One of the three main courses at CDTM is the Entrepreneurship Laboratory (eLab). The eLab is a project-based course of twelve weeks focusing on entrepreneurship for students. The student teams answer strategic business questions ranging from market entry strategy to a new pricing strategy for a SaaS product. To provide the students with the required skill set and best-practice examples, they are guided by the course instructors and external coaches from top strategy consultancies like McKinsey & Company, the Boston Consulting Group and Bain & Company.
As any other course at the CDTM, eLab is conducted in cooperation with a project partner. In the last semester, one of these project partners was Ebenbuild. Ebenbuild is a Medtech startup from Munich that emerged from years of research from the Institute for Computational Mechanics at TUM’s Department of Mechanical Engineering.
Ebenbuild develops a technology that will improve the treatment of the lung disease Acute Respiratory Distress Syndrome (ARDS).

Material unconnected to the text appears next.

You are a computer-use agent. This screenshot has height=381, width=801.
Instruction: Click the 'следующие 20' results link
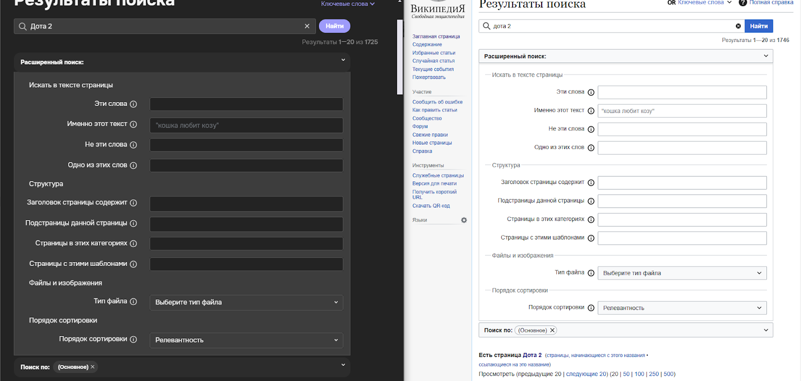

In the course of ARDS, parts of the lung collapse, become inflamed or are filled with fluid, making natural breathing impossible. Eventually, this can deprive organs of the oxygen they need to function and cause systemic inflammations which lead to multi-organ failure and death.
Mechanical ventilation and supportive therapies are the mainstays of treatment. Since every lung and its pathological condition caused by ARDS are different, ventilation settings have to be highly personalized. Currently, ARDS patients in intensive care face substantial health risks due to trial&error practices for determining their ventilation settings. Ebenbuild strives to lower these risks by computing highly patient-specific ventilation settings using a digital twin of a patient’s lung, which is generated from computed tomography images. As a result, Ebenbuild hopes to improve survival and recovery rates. Additionally, hospital staff will be relieved and treatment costs will be reduced.
CDTM and Ebenbuild – a strategy consulting project
Currently, Ebenbuild is funded by the “EXIST-Forschungstransfer” program of the Federal Ministry of Economic Affairs and Energy. Due to ongoing development and soon-to-start clinical studies, market entry is planned in five years. This leaves a substantial time period to exploit further potential of the existing technological stack.
That is where CDTM comes in: in the context of a 12-week project, a team of four students from diverse backgrounds ranging from business over politics and informatics to architecture, identified and evaluated use cases for a (sub-)product offering of Ebenbuild’s technology.
The project consisted of three phases: desk research and longlist generation, expert interviews and shortlist generation, and, finally, a market analysis for the use cases of the short list.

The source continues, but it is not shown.